Dr. Hamilton: Absolutely. Dr. Buck and I study social determinants of health. What we are learning is that many high utilizers have complex health needs. They're more likely to be from socially disadvantaged groups. They have limited access to community‑based healthcare and social services.
Through our future research, we really hope to identify the right mix of services and the right kind of services to help this population improve in their outcomes.
Really, the outcomes that we're looking for are social determinants of health, such as having better access to income and benefits, better access to primary care, better access to community‑based mental healthcare, as well as housing stability.

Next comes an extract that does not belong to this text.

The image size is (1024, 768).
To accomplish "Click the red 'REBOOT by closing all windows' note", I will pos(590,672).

We believe that these factors, once achieved by the high utilizer population, will result in fewer hospitalizations.
Dr. Buck: Some of the future work that could be directed as a result of this include looking at pathways to care, how we could begin to improve specific pathways, say, for those with co‑occurrings, behavioral health and a severe mental illness or comorbid medical and psychiatric conditions, and then also concomitant social factors.

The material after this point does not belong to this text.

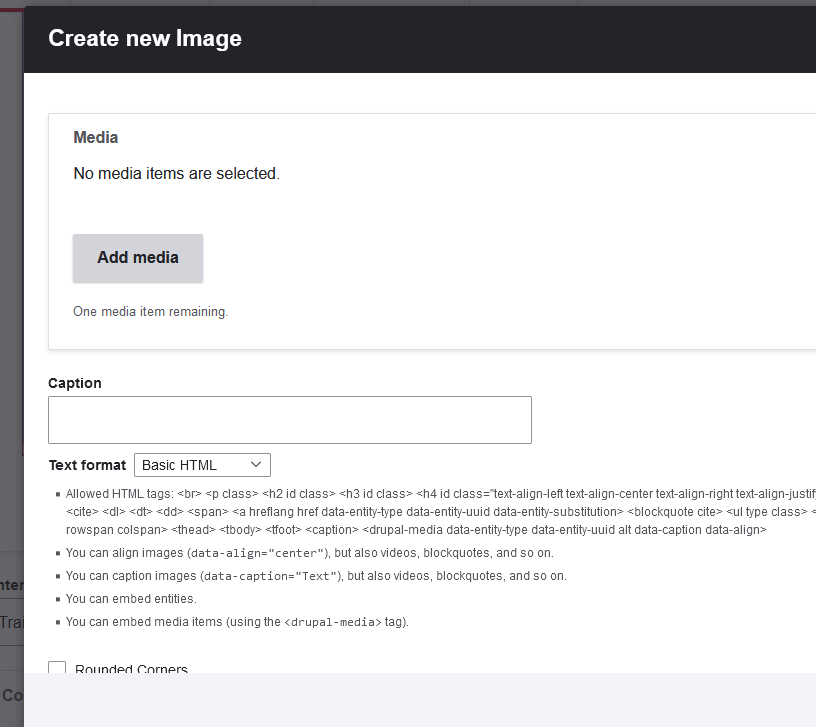816x727 pixels.
Task: Select Basic HTML in the format selector
Action: [x=200, y=464]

Looking at COVID-19, since that's a relevant factor today, the number one risk factor are people that are over 25 years of age but did not graduate from high school. Can we begin to look at different people and their risks and target interventions based on the cluster of sociodemographics and risks and be more effective?
Building these pathways takes time. It's really one at a time, trying to build it, refine it, and ultimately to scale it.
Dr. Hamilton: At the hospital where we conduct research, approximately 9000 patients are served per year. Among these, a third are experiencing homelessness. One of the new interventions in our region is to provide a post‑discharge psychiatric respite.
In contrast to discharging the patients experiencing homelessness to the streets—really to shelters, not the streets—there is a new intervention in place to provide residential rehabilitation following psychiatric hospital discharge.
Dr. Buck and I have approached the county. We're looking at trying to conduct a rigorous evaluation of this intervention to see if this particular care transition works and there are certain pathways that are really meaningful for this population to improve outcomes.
Another outcome of our study is that we've developed a framework for analyzing electronic health record data. What we're hoping is to develop collaborations across the country and to conduct work with colleagues in other safety net hospitals and psychiatric hospitals, to see if we can find similar predictors or ways that we can leverage electronic health record data to tailor treatment.
One of the benefits of this study is that psychiatric hospitals are historically have limited resources to conduct research and to implement new interventions. A benefit of our study is we leveraged existing data to conduct research. We didn't have to conduct new assessments. We didn't have to hire additional staff to go out onto the units and assess people.
If this turns out to be beneficial for the Harris County Psychiatric Center, this is a study that we hope to replicate in other regions to show the effectiveness of using electronic health record data to improve patient outcomes, specifically in psychiatric care, where this type of study is less utilized compared to acute care hospitals.